START MATERIAL PROVIDED
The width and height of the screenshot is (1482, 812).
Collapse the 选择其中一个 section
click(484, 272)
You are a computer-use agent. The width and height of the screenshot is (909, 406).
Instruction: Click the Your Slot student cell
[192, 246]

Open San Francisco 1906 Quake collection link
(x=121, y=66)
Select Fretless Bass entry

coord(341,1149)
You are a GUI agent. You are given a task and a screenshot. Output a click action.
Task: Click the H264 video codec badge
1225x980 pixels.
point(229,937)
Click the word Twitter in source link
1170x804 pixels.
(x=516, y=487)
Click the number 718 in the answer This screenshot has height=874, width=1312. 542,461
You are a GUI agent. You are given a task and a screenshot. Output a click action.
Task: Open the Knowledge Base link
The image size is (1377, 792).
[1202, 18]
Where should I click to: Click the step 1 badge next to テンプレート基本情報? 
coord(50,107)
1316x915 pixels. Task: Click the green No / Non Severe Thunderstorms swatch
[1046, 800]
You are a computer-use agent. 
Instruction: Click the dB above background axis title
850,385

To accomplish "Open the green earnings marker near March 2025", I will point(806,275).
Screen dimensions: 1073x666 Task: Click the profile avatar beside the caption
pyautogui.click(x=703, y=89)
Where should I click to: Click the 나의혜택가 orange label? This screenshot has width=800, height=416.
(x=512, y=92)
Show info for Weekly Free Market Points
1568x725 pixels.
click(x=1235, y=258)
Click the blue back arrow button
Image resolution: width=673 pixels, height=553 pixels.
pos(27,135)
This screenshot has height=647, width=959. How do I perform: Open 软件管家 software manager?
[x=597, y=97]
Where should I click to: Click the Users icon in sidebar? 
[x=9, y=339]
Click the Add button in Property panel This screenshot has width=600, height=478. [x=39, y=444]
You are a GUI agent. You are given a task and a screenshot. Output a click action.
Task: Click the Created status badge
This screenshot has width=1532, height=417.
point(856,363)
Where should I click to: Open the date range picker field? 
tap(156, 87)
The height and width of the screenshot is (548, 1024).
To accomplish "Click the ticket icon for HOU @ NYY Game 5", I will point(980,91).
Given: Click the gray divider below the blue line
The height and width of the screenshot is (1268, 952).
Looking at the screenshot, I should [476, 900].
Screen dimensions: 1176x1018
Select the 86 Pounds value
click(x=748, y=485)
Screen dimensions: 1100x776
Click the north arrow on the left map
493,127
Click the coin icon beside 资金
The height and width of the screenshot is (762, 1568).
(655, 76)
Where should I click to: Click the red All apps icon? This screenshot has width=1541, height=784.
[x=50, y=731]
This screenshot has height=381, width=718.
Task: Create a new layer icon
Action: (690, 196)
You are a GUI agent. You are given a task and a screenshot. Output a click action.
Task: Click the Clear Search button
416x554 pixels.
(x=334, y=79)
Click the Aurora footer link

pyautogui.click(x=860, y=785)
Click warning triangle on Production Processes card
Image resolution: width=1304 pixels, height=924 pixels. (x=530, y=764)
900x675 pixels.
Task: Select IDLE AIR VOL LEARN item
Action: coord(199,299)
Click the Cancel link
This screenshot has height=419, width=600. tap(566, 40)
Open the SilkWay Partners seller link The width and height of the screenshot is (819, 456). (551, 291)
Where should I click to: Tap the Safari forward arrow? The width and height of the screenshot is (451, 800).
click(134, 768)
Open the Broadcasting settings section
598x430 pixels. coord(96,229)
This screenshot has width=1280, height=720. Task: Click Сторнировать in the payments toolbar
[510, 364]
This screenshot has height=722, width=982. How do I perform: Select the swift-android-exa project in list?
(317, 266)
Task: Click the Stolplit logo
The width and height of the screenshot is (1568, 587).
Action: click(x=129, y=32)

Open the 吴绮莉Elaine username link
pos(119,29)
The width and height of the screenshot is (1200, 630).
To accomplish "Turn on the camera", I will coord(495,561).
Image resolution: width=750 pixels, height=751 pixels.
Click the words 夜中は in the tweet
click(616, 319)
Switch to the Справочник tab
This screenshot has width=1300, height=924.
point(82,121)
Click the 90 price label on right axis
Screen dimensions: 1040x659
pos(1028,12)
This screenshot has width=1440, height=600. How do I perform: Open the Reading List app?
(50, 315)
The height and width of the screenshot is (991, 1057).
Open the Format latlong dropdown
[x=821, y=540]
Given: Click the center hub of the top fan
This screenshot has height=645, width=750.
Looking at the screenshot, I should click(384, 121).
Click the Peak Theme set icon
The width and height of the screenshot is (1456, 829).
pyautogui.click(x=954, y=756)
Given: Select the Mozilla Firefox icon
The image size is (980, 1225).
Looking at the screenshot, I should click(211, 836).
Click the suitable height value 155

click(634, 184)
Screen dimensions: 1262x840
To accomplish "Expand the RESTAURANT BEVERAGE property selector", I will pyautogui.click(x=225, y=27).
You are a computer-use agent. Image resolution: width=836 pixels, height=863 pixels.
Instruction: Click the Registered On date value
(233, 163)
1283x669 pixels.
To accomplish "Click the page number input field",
END MATERIAL PROVIDED
• **EXERCISE PROMPT**: Going through the entries above, count the lines that have the word "will" and state that count alone.

• **SOLUTION TO THE PROBLEM**: 4